In Cuore nero di Silvia Avallone entri nel chiaroscuro di un’anima in frantumi, persa per sempre. Emilia, per salvarsi, decide di vivere in un piccolo borgo di montagna, a Sassaia. Ha trent’anni e veste da adolescente. Si trascina, con le sue valigie, lungo la sopravvivenza. Ha deciso di isolarsi, lei che è una esclusa. Nella casa accanto alla sua vive Bruno. Entrambi sono divorati una solitudine bestiale. Tutti e due hanno conosciuto il male: lui perché l’ha subito e lei perché l’ha compiuto. Sassaia è la loro fuga, il punto in cui riconosceranno il loro futuro. Comprendono che le opportunità non vanno sprecate e che la rabbia, quella più cupa, più nera, vive dove c’è troppa aridità.
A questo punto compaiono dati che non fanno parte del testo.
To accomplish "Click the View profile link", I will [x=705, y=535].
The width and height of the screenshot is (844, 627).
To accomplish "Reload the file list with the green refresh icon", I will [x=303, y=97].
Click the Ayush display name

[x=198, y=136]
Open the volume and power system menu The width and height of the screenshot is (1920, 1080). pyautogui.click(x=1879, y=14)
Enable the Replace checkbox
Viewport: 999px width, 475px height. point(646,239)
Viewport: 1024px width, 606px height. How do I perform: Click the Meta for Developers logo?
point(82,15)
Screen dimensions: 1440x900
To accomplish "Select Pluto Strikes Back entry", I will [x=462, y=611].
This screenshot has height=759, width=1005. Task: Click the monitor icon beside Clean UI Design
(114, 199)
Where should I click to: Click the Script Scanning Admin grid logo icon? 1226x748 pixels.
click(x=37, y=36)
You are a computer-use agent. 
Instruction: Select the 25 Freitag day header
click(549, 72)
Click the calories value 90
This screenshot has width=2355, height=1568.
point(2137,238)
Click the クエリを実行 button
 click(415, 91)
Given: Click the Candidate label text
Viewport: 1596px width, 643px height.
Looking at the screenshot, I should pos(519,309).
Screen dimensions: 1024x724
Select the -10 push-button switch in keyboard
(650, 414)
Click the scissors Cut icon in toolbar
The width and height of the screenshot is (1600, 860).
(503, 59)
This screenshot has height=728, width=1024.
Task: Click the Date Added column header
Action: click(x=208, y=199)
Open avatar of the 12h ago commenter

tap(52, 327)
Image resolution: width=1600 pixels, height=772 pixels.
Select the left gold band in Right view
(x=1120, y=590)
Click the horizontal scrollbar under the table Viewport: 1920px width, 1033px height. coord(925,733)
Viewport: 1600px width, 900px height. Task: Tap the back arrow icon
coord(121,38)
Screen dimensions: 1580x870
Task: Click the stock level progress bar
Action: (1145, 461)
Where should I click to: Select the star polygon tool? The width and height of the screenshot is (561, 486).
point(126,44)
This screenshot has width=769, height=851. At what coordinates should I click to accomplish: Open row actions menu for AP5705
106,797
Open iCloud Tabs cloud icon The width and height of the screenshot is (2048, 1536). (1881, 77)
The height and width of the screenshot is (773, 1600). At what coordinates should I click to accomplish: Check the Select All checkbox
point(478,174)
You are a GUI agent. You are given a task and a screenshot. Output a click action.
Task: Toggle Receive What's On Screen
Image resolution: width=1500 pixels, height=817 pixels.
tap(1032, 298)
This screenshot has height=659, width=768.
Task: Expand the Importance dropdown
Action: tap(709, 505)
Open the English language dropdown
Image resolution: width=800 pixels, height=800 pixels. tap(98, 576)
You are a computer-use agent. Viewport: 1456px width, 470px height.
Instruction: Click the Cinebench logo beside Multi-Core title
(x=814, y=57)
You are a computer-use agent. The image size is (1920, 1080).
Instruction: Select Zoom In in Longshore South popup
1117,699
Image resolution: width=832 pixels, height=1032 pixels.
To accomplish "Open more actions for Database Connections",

Il romanzo è potente. La storia è forte. La scrittura ti scompone l’anima. Te la squassa e te la riattacca quasi a lenire ogni emozione che straripa con una tale energia tanto da sentirti vinto da una storia e da uno stile linguistico robusti, vigorosi. Il lettore è spinto e sospinto verso una serie di riflessioni che lo braccano a delle risposte precise.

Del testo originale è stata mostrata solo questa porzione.